Required work:
Copy the lines below, swapping each "GUI agent" for "interface agent" and keeping everything else the same.

[START]

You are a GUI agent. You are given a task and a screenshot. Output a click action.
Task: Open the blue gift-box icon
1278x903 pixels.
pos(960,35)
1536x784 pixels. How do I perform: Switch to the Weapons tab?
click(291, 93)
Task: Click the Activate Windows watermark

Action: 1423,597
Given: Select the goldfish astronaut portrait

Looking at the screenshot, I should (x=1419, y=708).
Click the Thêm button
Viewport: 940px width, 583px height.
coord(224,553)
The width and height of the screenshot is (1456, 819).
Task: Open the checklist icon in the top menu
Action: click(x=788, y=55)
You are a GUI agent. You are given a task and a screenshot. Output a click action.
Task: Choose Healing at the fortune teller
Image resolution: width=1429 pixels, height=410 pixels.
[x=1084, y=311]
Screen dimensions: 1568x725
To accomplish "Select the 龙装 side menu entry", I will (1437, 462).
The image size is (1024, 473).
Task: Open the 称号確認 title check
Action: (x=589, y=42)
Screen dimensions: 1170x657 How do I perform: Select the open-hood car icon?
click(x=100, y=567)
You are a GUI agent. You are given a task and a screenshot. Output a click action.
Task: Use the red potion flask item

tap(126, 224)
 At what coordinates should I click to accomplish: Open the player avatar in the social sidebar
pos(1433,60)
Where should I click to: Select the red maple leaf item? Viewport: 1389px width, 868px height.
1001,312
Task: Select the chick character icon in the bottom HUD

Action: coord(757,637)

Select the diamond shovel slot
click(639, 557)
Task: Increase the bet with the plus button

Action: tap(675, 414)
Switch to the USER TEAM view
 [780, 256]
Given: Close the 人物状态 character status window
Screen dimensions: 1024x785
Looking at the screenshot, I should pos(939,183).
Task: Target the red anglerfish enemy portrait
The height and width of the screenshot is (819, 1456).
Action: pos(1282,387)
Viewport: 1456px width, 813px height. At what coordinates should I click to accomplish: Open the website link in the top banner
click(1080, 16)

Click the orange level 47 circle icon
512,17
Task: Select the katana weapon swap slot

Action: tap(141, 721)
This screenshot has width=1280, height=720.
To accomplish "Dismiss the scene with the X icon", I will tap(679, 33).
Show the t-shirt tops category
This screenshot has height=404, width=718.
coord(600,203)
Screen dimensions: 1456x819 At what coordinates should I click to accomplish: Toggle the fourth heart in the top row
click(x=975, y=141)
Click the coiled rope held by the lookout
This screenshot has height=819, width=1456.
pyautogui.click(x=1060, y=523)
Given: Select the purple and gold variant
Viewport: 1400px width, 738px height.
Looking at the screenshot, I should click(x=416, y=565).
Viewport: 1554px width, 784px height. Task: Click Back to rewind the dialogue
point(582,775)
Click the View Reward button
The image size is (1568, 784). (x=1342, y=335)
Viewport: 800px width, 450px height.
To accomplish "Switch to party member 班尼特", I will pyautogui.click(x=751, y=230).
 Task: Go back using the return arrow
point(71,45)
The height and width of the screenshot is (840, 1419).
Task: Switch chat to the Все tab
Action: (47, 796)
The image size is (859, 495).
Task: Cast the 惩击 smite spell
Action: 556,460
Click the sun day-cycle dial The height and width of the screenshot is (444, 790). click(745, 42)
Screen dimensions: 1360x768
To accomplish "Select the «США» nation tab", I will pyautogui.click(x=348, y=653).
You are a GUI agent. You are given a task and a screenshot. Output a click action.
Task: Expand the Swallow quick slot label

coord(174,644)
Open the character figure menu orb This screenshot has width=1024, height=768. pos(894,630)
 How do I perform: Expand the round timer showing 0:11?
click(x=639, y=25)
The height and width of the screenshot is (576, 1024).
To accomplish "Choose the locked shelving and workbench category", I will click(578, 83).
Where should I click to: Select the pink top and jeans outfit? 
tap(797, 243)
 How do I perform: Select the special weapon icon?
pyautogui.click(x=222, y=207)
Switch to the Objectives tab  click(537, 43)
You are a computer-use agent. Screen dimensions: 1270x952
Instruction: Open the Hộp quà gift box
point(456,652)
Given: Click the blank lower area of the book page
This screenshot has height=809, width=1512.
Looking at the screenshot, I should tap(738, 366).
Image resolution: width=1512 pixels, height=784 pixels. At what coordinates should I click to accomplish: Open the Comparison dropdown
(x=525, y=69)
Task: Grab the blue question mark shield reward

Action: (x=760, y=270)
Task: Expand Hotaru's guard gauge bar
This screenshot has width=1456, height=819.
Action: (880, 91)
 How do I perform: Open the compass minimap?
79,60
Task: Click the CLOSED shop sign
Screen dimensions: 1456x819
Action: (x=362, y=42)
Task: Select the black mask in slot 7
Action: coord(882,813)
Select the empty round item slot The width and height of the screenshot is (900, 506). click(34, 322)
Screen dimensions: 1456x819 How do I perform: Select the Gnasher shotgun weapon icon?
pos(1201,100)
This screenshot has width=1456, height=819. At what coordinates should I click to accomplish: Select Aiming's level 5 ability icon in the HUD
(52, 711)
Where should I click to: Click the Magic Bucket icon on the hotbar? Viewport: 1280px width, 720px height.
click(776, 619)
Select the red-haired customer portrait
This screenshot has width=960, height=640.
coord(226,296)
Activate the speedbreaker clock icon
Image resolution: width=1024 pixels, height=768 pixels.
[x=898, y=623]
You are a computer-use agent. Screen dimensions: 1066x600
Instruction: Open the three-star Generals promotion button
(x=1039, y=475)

[END]

Solution to the problem:
You are a interface agent. You are given a task and a screenshot. Output a click action.
Task: Open the blue gift-box icon
1278x903 pixels.
pos(960,35)
1536x784 pixels. How do I perform: Switch to the Weapons tab?
click(291, 93)
Task: Click the Activate Windows watermark

Action: 1423,597
Given: Select the goldfish astronaut portrait

Looking at the screenshot, I should (x=1419, y=708).
Click the Thêm button
Viewport: 940px width, 583px height.
coord(224,553)
The width and height of the screenshot is (1456, 819).
Task: Open the checklist icon in the top menu
Action: click(x=788, y=55)
You are a interface agent. You are given a task and a screenshot. Output a click action.
Task: Choose Healing at the fortune teller
Image resolution: width=1429 pixels, height=410 pixels.
[x=1084, y=311]
Screen dimensions: 1568x725
To accomplish "Select the 龙装 side menu entry", I will (1437, 462).
The image size is (1024, 473).
Task: Open the 称号確認 title check
Action: (x=589, y=42)
Screen dimensions: 1170x657 How do I perform: Select the open-hood car icon?
click(x=100, y=567)
You are a interface agent. You are given a task and a screenshot. Output a click action.
Task: Use the red potion flask item

tap(126, 224)
 At what coordinates should I click to accomplish: Open the player avatar in the social sidebar
pos(1433,60)
Where should I click to: Select the red maple leaf item? Viewport: 1389px width, 868px height.
1001,312
Task: Select the chick character icon in the bottom HUD

Action: coord(757,637)

Select the diamond shovel slot
click(639, 557)
Task: Increase the bet with the plus button

Action: tap(675, 414)
Switch to the USER TEAM view
 [780, 256]
Given: Close the 人物状态 character status window
Screen dimensions: 1024x785
Looking at the screenshot, I should pos(939,183).
Task: Target the red anglerfish enemy portrait
The height and width of the screenshot is (819, 1456).
Action: pos(1282,387)
Viewport: 1456px width, 813px height. At what coordinates should I click to accomplish: Open the website link in the top banner
click(1080, 16)

Click the orange level 47 circle icon
512,17
Task: Select the katana weapon swap slot

Action: tap(141, 721)
This screenshot has width=1280, height=720.
To accomplish "Dismiss the scene with the X icon", I will tap(679, 33).
Show the t-shirt tops category
This screenshot has height=404, width=718.
coord(600,203)
Screen dimensions: 1456x819 At what coordinates should I click to accomplish: Toggle the fourth heart in the top row
click(x=975, y=141)
Click the coiled rope held by the lookout
This screenshot has height=819, width=1456.
pyautogui.click(x=1060, y=523)
Given: Select the purple and gold variant
Viewport: 1400px width, 738px height.
Looking at the screenshot, I should click(x=416, y=565).
Viewport: 1554px width, 784px height. Task: Click Back to rewind the dialogue
point(582,775)
Click the View Reward button
The image size is (1568, 784). (x=1342, y=335)
Viewport: 800px width, 450px height.
To accomplish "Switch to party member 班尼特", I will pyautogui.click(x=751, y=230).
 Task: Go back using the return arrow
point(71,45)
The height and width of the screenshot is (840, 1419).
Task: Switch chat to the Все tab
Action: (47, 796)
The image size is (859, 495).
Task: Cast the 惩击 smite spell
Action: 556,460
Click the sun day-cycle dial The height and width of the screenshot is (444, 790). click(745, 42)
Screen dimensions: 1360x768
To accomplish "Select the «США» nation tab", I will pyautogui.click(x=348, y=653).
You are a interface agent. You are given a task and a screenshot. Output a click action.
Task: Expand the Swallow quick slot label

coord(174,644)
Open the character figure menu orb This screenshot has width=1024, height=768. pos(894,630)
 How do I perform: Expand the round timer showing 0:11?
click(x=639, y=25)
The height and width of the screenshot is (576, 1024).
To accomplish "Choose the locked shelving and workbench category", I will click(578, 83).
Where should I click to: Select the pink top and jeans outfit? 
tap(797, 243)
 How do I perform: Select the special weapon icon?
pyautogui.click(x=222, y=207)
Switch to the Objectives tab  click(537, 43)
You are a computer-use agent. Screen dimensions: 1270x952
Instruction: Open the Hộp quà gift box
point(456,652)
Given: Click the blank lower area of the book page
This screenshot has height=809, width=1512.
Looking at the screenshot, I should tap(738, 366).
Image resolution: width=1512 pixels, height=784 pixels. At what coordinates should I click to accomplish: Open the Comparison dropdown
(x=525, y=69)
Task: Grab the blue question mark shield reward

Action: (x=760, y=270)
Task: Expand Hotaru's guard gauge bar
This screenshot has width=1456, height=819.
Action: (880, 91)
 How do I perform: Open the compass minimap?
79,60
Task: Click the CLOSED shop sign
Screen dimensions: 1456x819
Action: (x=362, y=42)
Task: Select the black mask in slot 7
Action: coord(882,813)
Select the empty round item slot The width and height of the screenshot is (900, 506). click(34, 322)
Screen dimensions: 1456x819 How do I perform: Select the Gnasher shotgun weapon icon?
pos(1201,100)
This screenshot has width=1456, height=819. At what coordinates should I click to accomplish: Select Aiming's level 5 ability icon in the HUD
(52, 711)
Where should I click to: Click the Magic Bucket icon on the hotbar? Viewport: 1280px width, 720px height.
click(776, 619)
Select the red-haired customer portrait
This screenshot has width=960, height=640.
coord(226,296)
Activate the speedbreaker clock icon
Image resolution: width=1024 pixels, height=768 pixels.
[x=898, y=623]
You are a computer-use agent. Screen dimensions: 1066x600
Instruction: Open the three-star Generals promotion button
(x=1039, y=475)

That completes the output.